RECORDS FOR THIS EXERCISE:
++++++
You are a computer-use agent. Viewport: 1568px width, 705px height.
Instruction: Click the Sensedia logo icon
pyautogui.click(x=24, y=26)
++++++
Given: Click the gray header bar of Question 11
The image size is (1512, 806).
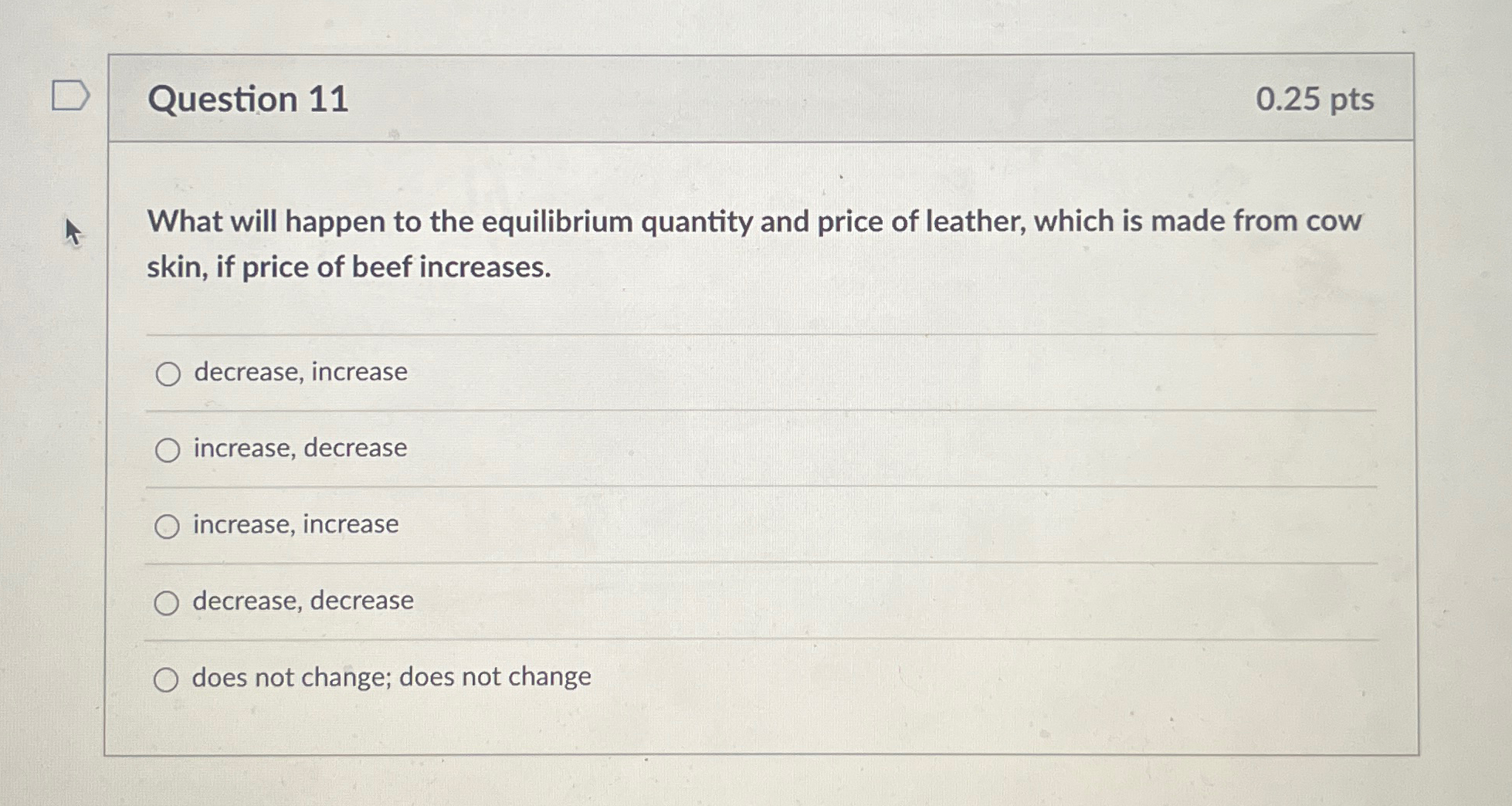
++++++
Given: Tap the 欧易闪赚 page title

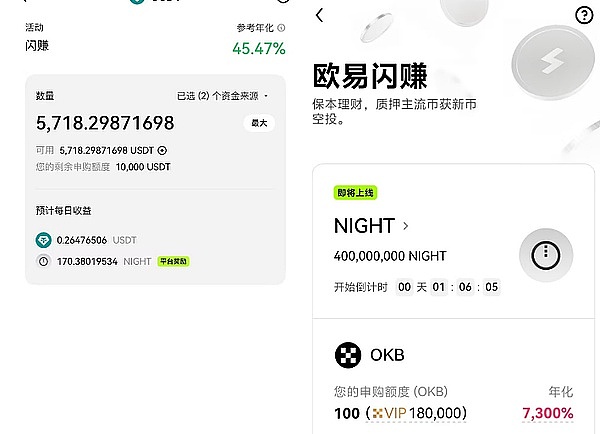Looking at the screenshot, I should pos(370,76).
++++++
In the listing above, the lines from the one containing "Given: Click the" through the one containing "The image size is (1512, 806)." must be set down exactly, with no other lines.

TASK ANSWER:
Given: Click the gray header bar of Question 11
The image size is (1512, 806).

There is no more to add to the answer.